CEMSE New Faculty: Di Wang, Assistant Professor of Computer Science

KAUST assistant professor of computer science, Di Wang.
By David Murphy

Di Wang, assistant professor of computer science, joined KAUST in January 2021 to take up his new role as principal investigator of the KAUST Privacy-Awareness, Responsibility and Trustworthy (PART) Lab. Wang’s research interests include machine learning (ML), security, theoretical computer science, and data mining.

Prior to joining KAUST, he obtained his Ph.D. degree in computer science and engineering ('20) from the State University of New York (SUNY) at Buffalo, U.S.; his M.S. in mathematics ('15) from the University of Western Ontario, Canada; and his B.S. in mathematics and applied mathematics ('14) from Shandong University, China.

Wang’s interest in trustworthy ML was first piqued during his Ph.D. studies at SUNY. Not long after enrolling in an ML learning course at the university, he found what would turn out to be his future core research topic, namely the societal concerns within ML.
“Generally speaking, my research focuses on solving issues and societal concerns arising from ML and data mining algorithms, such as privacy, fairness, robustness, transferability, and transparency,” he explained.

“My PART team members and I intend to develop learning algorithms that are not only accurate but are also private, fair, explainable, and robust. We also expect to provide rigorous mathematical and/or cryptographical guarantees of these algorithms.
“Since trustworthy ML is closely related to other fields, such as biomedicine and healthcare, I realize that working in such a collaborative research environment can enable me to produce impactful work. I see KAUST as a highly disciplinary research environment where I can take a quantum leap in my career.”

Understanding the role of modern machine learning algorithms

Despite their increased deployment and ability to shape the world we live in, ML algorithms also result in reliable problems, primarily when used to deal with critical or sensitive societal issues. For example, whether a patient should be administered a new drug or not, or an applicant should be approved for a loan, or whether an autonomous vehicle should stop in a particular scenario.

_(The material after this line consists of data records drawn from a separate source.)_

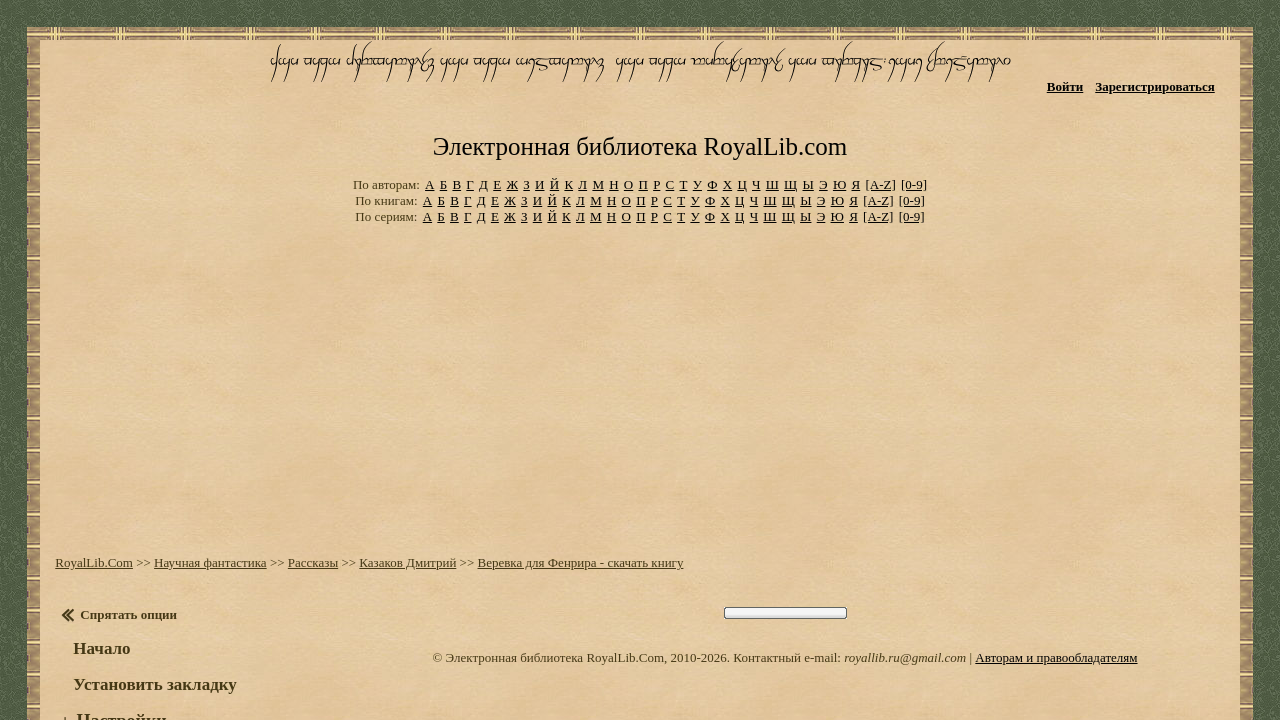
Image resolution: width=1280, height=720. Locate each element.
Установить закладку (145, 621)
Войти (1080, 77)
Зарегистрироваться (1170, 77)
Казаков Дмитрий (397, 499)
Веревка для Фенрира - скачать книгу (570, 499)
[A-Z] (880, 129)
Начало (91, 585)
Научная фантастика (200, 499)
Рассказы (303, 499)
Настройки (111, 658)
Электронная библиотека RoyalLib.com (640, 95)
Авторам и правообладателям (1056, 594)
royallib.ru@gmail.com (905, 594)
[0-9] (914, 129)
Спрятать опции (118, 551)
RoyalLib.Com (84, 499)
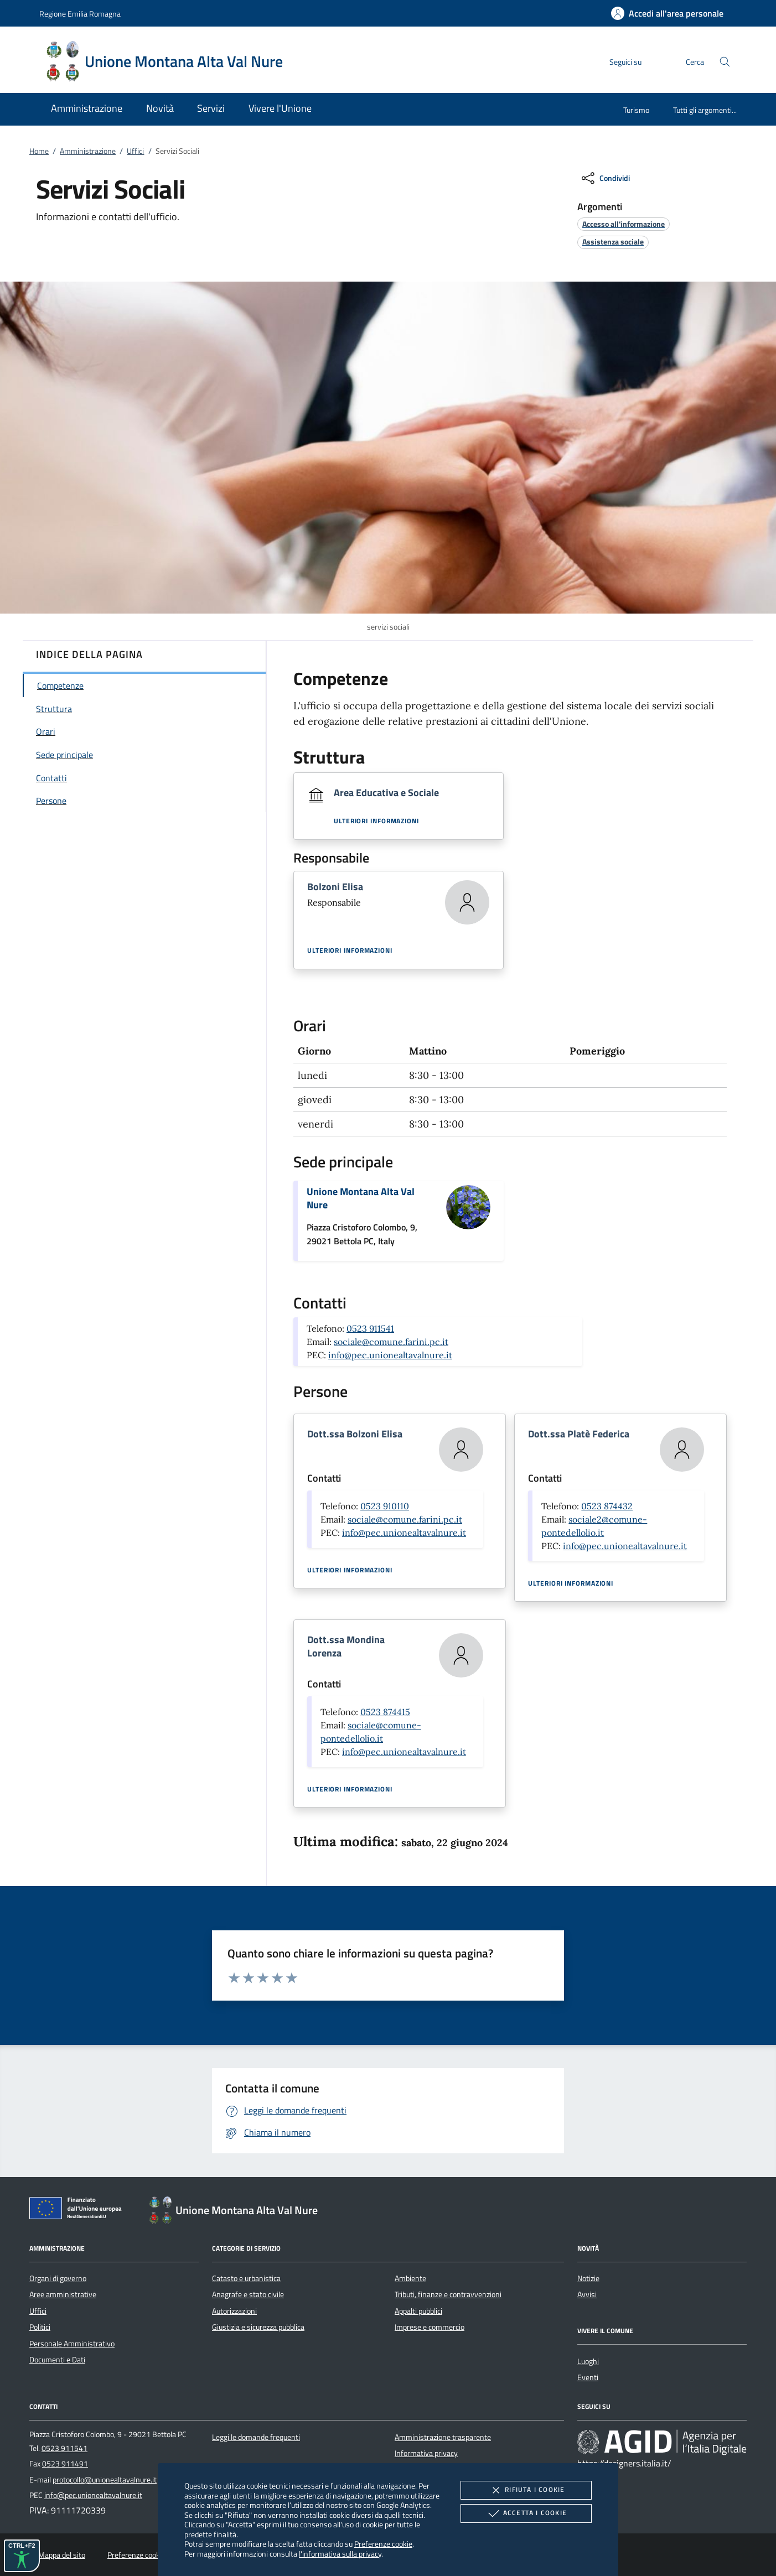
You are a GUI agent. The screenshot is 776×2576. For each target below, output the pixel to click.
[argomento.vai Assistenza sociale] (613, 241)
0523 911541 (370, 1328)
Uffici (135, 151)
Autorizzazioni (234, 2311)
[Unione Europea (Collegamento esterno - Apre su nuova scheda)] (78, 2210)
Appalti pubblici (418, 2311)
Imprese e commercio (429, 2327)
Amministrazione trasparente (443, 2437)
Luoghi (588, 2361)
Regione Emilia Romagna (80, 13)
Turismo (636, 110)
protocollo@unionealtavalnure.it (105, 2480)
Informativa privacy (426, 2453)
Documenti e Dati (57, 2360)
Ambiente (410, 2278)
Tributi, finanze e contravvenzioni (448, 2294)
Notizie (588, 2278)
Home (39, 151)
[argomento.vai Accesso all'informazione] (623, 224)
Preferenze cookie (383, 2543)
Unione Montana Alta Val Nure (361, 1198)
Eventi (587, 2377)
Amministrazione (88, 151)
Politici (39, 2327)
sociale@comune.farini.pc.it (391, 1341)
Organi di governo (57, 2278)
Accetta (526, 2513)
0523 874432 (607, 1506)
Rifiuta (526, 2490)
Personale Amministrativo (72, 2344)
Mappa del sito (61, 2555)
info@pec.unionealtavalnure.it (390, 1354)
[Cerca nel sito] (725, 62)
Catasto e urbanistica (246, 2278)
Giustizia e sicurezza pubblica (258, 2327)
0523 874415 (385, 1711)
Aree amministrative (62, 2294)
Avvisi (587, 2294)
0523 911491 (65, 2464)
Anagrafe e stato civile (248, 2294)
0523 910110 (384, 1506)
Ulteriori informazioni (376, 821)
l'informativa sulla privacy (340, 2553)
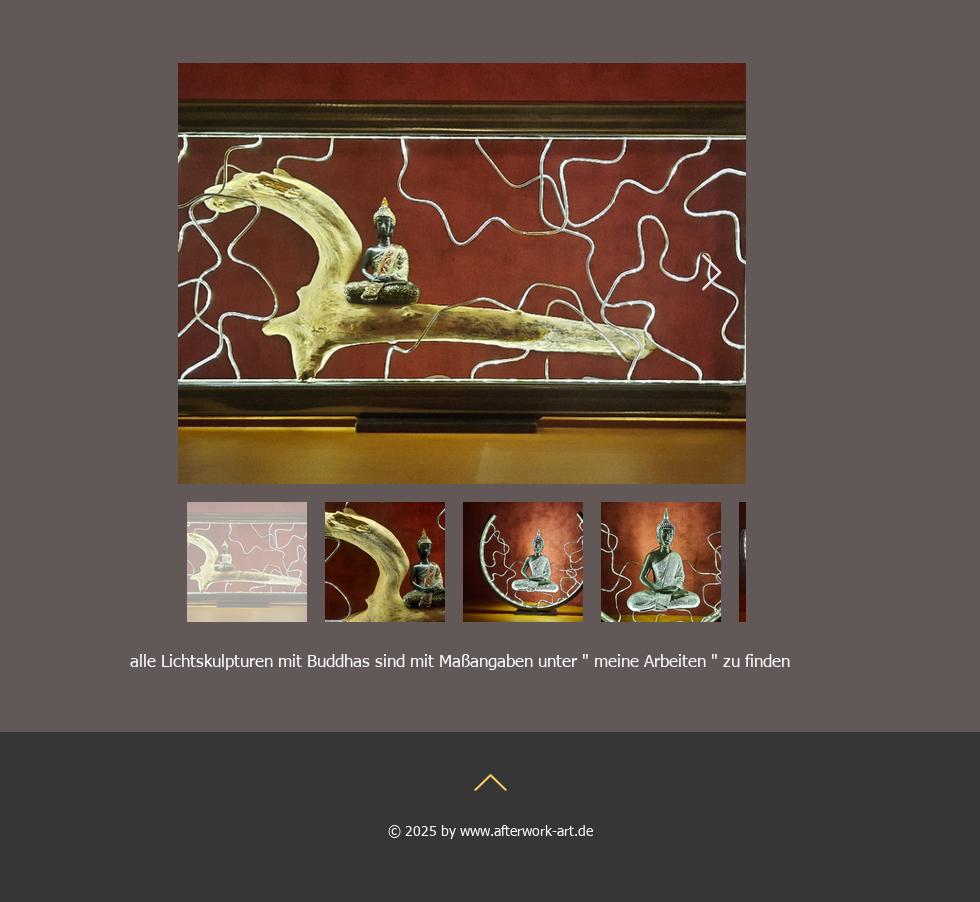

With these issues at the forefront of his thinking, Wang believes the responsibility lies firmly on the shoulders of researchers and practitioners regarding the informed application and monitoring of ML algorithms.

“These decisions are: a) preservation of privacy, b) resilient to corruption, irregular or inconsistent training data, and c) making fair, accountable, and/or transparent decisions,” he explained. “The goal of my research at KAUST is to mitigate these trustworthy issues and societal concerns in ML algorithms. To ensure learning algorithms are responsible and trustworthy.

“My research includes three perspectives: theory, practice, and system. For the theoretical part, our first focal point is providing rigorous mathematical guarantees for our algorithms. We also propose developing algorithms for ML problems in next-gen computing-quantum computing. For the practical part, we aim to develop trustworthy learning algorithms for biomedical, healthcare, genetic, and social data. And finally, we will focus on deploying trustworthy learning systems for healthcare and other applicable industries,” he concluded.